Please print exactly the lines from the line containing "You are a GUI" through the end of the data, no more, and keep pictures out of the copy.

Segment Open

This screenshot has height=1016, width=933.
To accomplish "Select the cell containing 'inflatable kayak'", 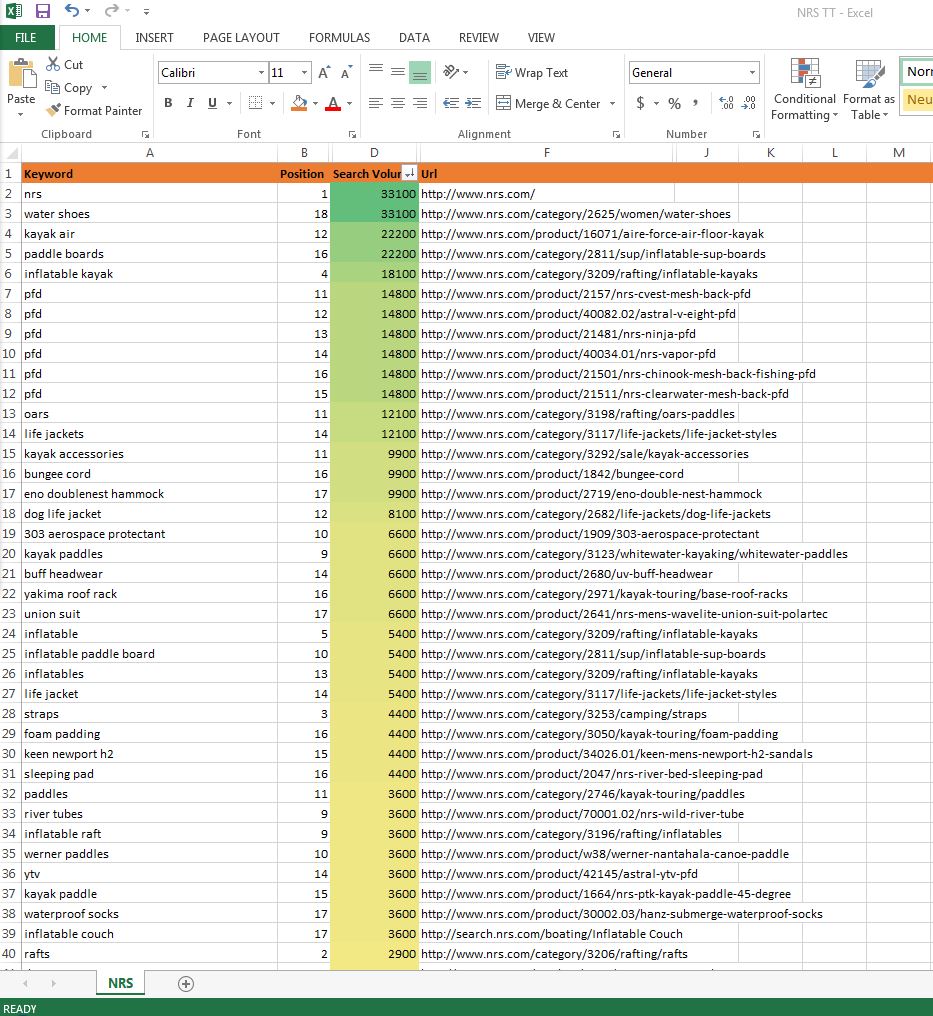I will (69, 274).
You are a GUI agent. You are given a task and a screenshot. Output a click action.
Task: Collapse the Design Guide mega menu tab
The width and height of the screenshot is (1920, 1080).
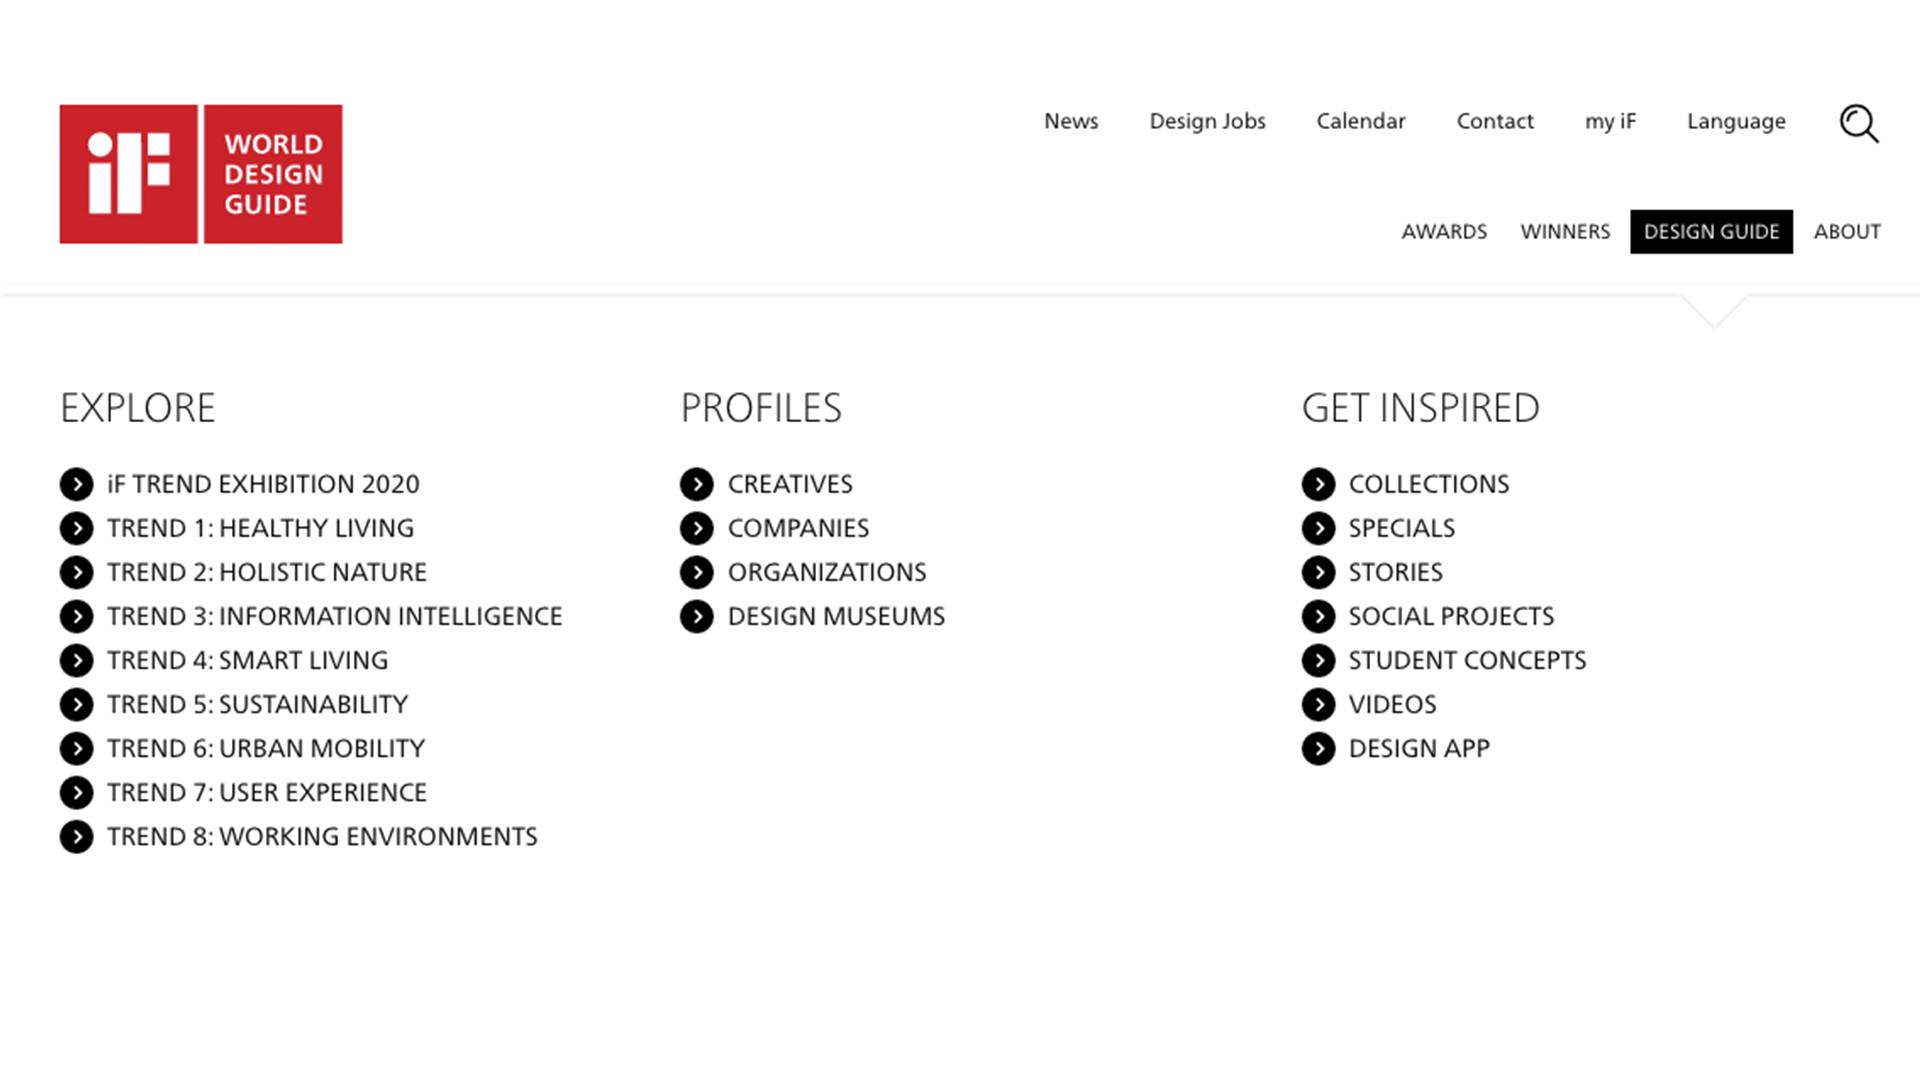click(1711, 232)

Segment Closed

→ Exercise solution:
You are a GUI agent. You are given a task and a screenshot. Output a click action.
Task: Collapse the Design Guide mega menu tab
The width and height of the screenshot is (1920, 1080).
click(1711, 232)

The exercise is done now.